Hanson is charged with running ODOG Enterprises, a gambling operation out of Peru with clients nationwide. He got on the FBI’s radar while agents were investigating another gambling ring there, Macho Sports.
Prosecutors say Hanson also trafficked cocaine, methamphetamine and Ecstasy in the U.S. and Australia. Assistant U.S. Atty.
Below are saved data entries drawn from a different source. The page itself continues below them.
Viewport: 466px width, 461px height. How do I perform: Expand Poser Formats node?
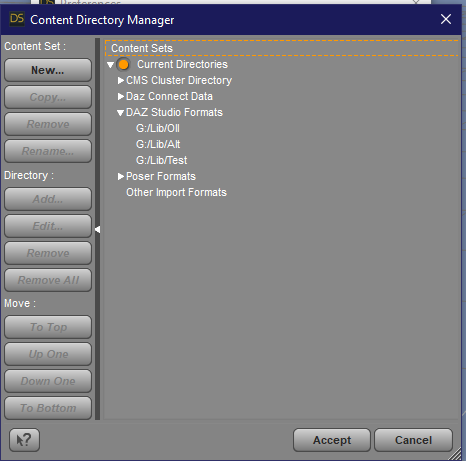(121, 176)
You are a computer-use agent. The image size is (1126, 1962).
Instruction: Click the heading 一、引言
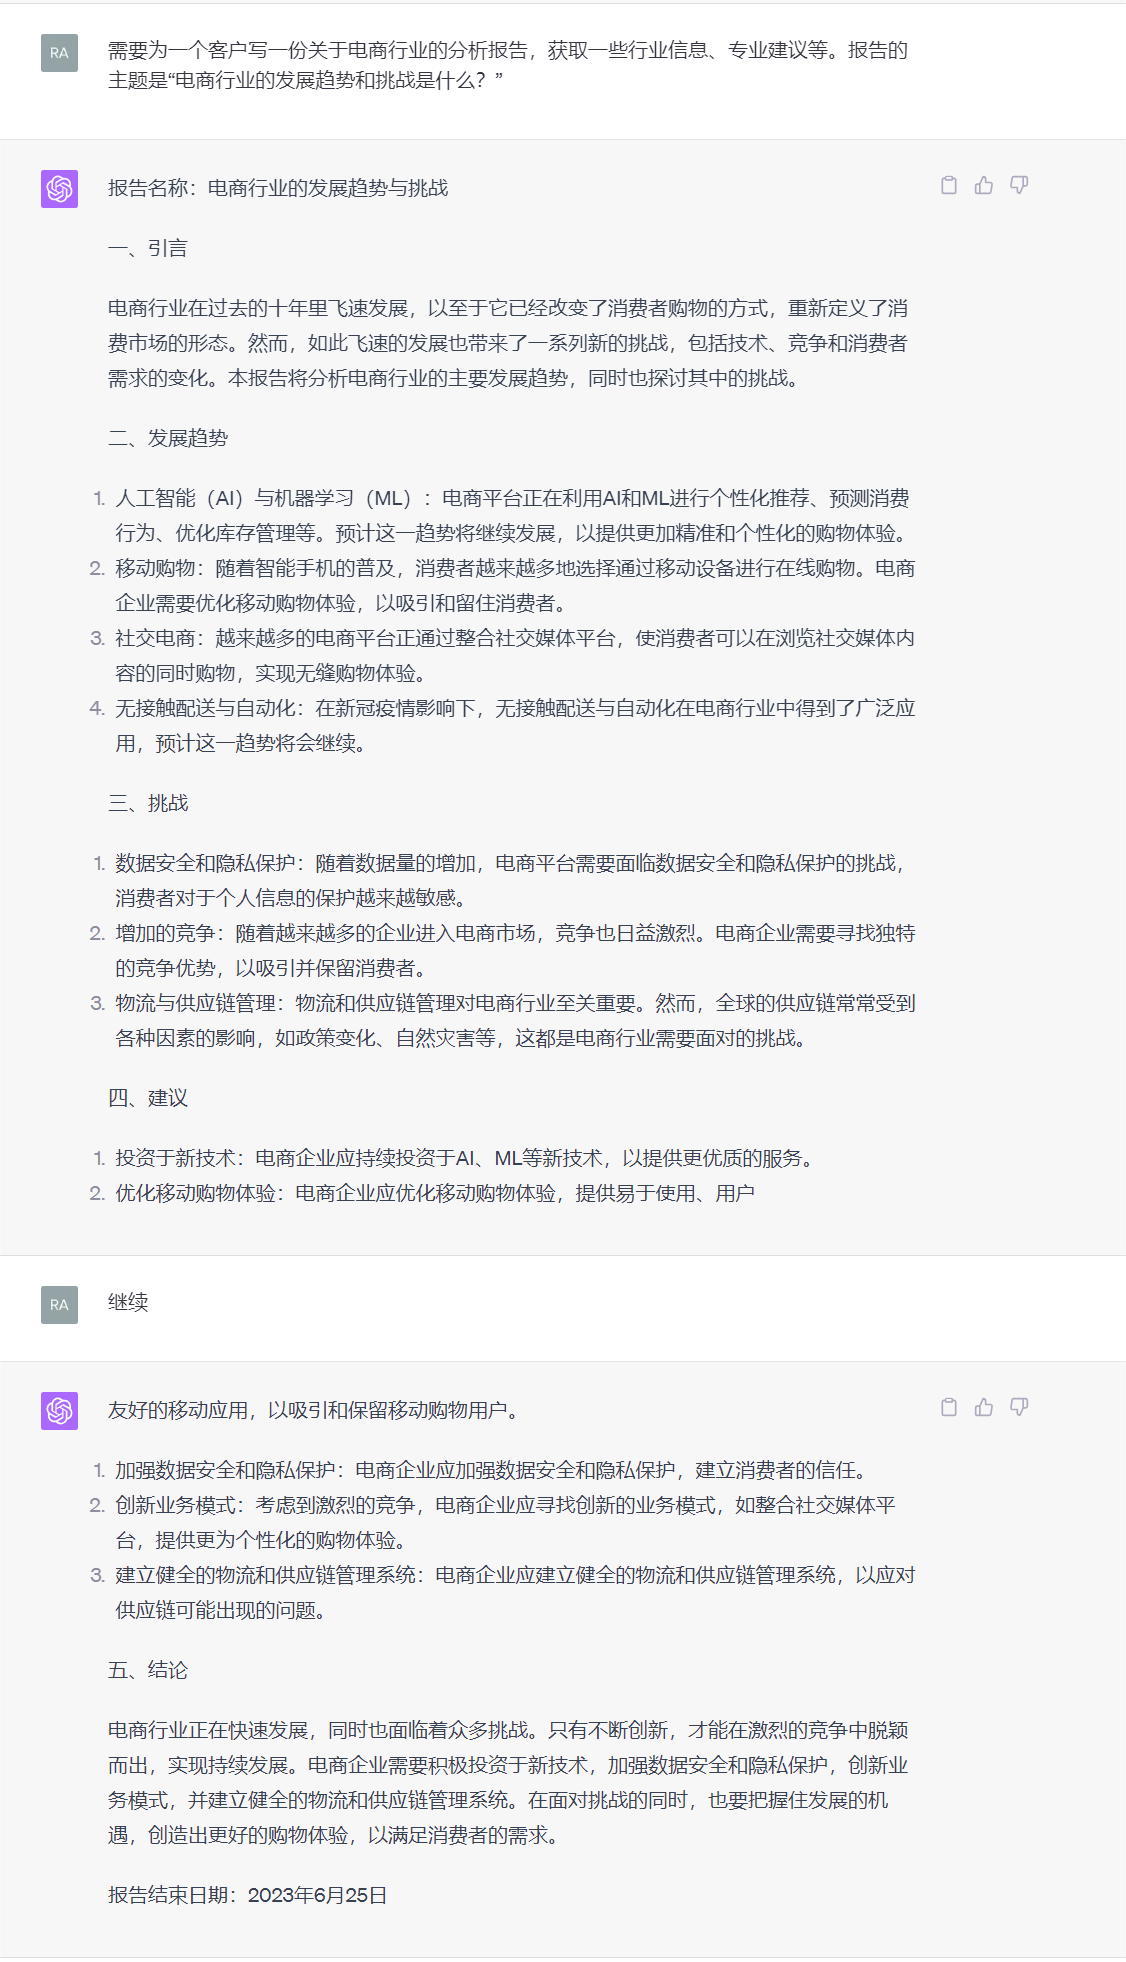pos(148,248)
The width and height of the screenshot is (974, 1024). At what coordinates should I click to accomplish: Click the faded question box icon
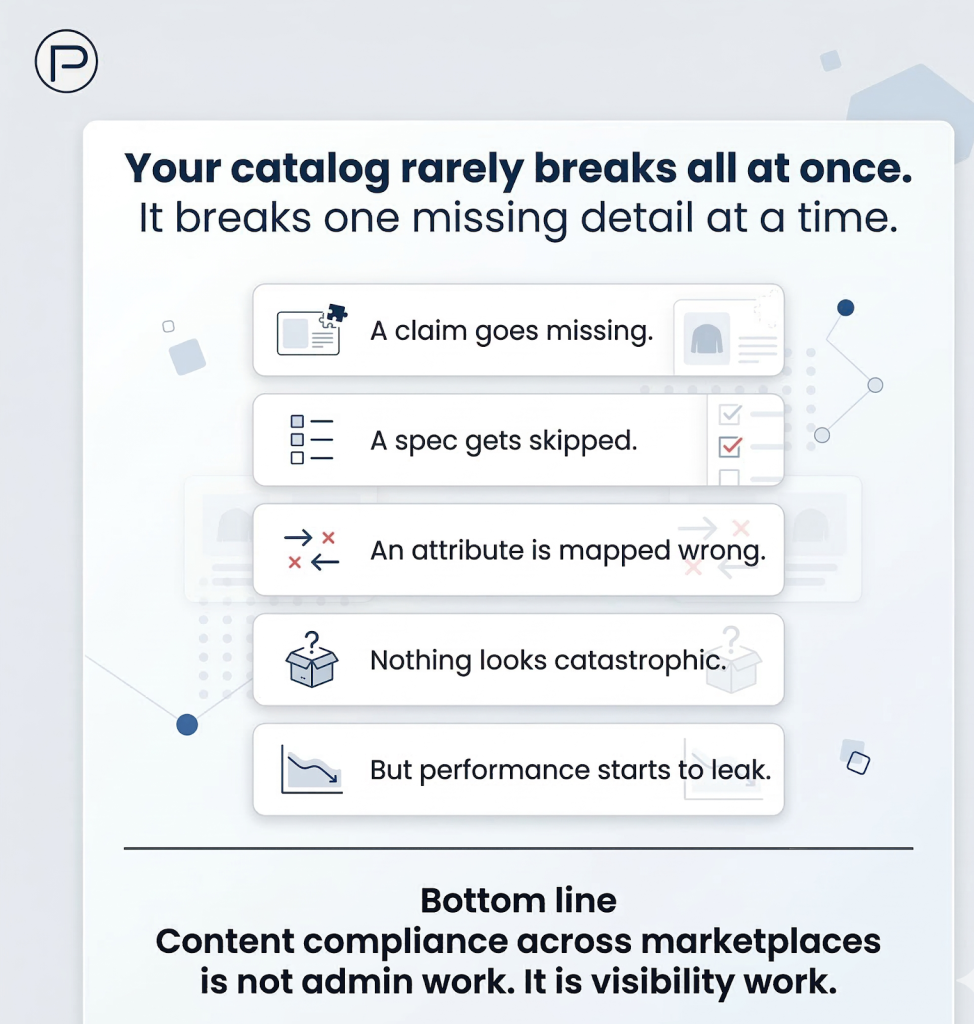pos(733,660)
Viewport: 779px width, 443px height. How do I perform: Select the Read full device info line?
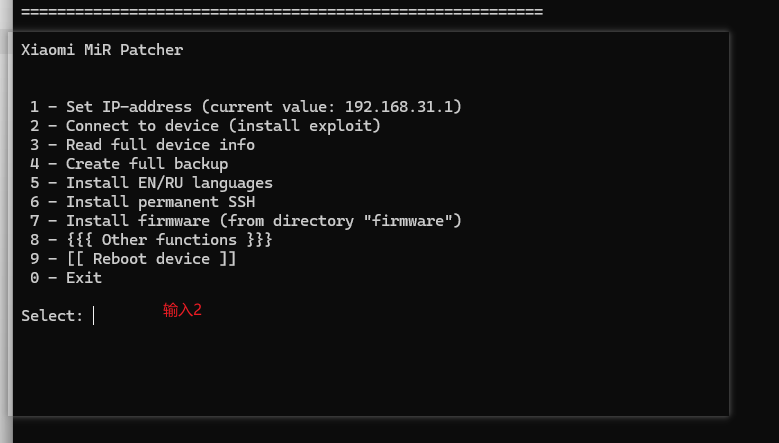[x=142, y=145]
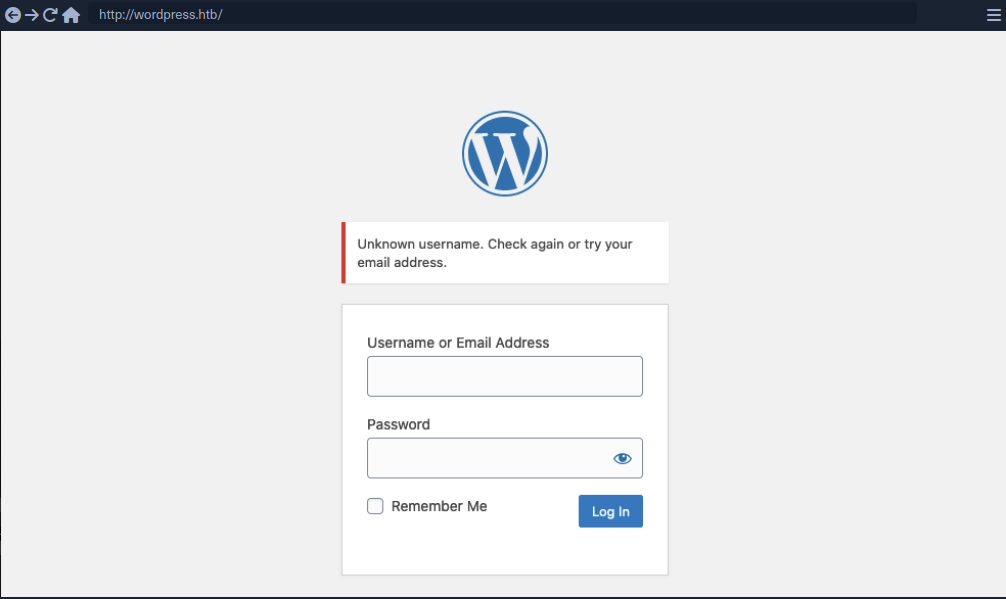Focus the Username or Email Address field
Viewport: 1006px width, 599px height.
point(504,376)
Andrew Young said at Hanson’s latest hearing that the defendant had trafficked “well over a ton of cocaine.”
Prosecutors have described Hanson in court as having numerous ties to Mexico, including building a home in Cabo San Lucas and obtaining a fake Mexican identification card.
Australian officials got involved when Hanson was implicated in an incident that involved a mysterious suitcase full of $702,000 in cash in 2011. Hanson had been in the country partly to persuade a professional gambler, Robert “RJ” Cipriani, to launder $2.5 million through the casinos, according to court documents and Cipriani.
Cipriani said he gambled away the money on purpose and fled to the United States, where Hanson threatened him and his wife with death unless the $2.5 million was paid back, according to court documents.
Cipriani took his story to the FBI, and the case against Hanson widened.
Hanson’s notice of a plea deal comes a week after another defendant, Los Angeles private investigator Daniel Portley-Hanks, pleaded guilty to extortion. The investigator is accused of digging up personal information on ODOG clients to collect money, as well as helping Hanson with threats against Cipriani.
Portley-Hanks has said in media interviews that he didn’t realize what Hanson was really up to.
Davis writes for the San Diego Union-Tribune.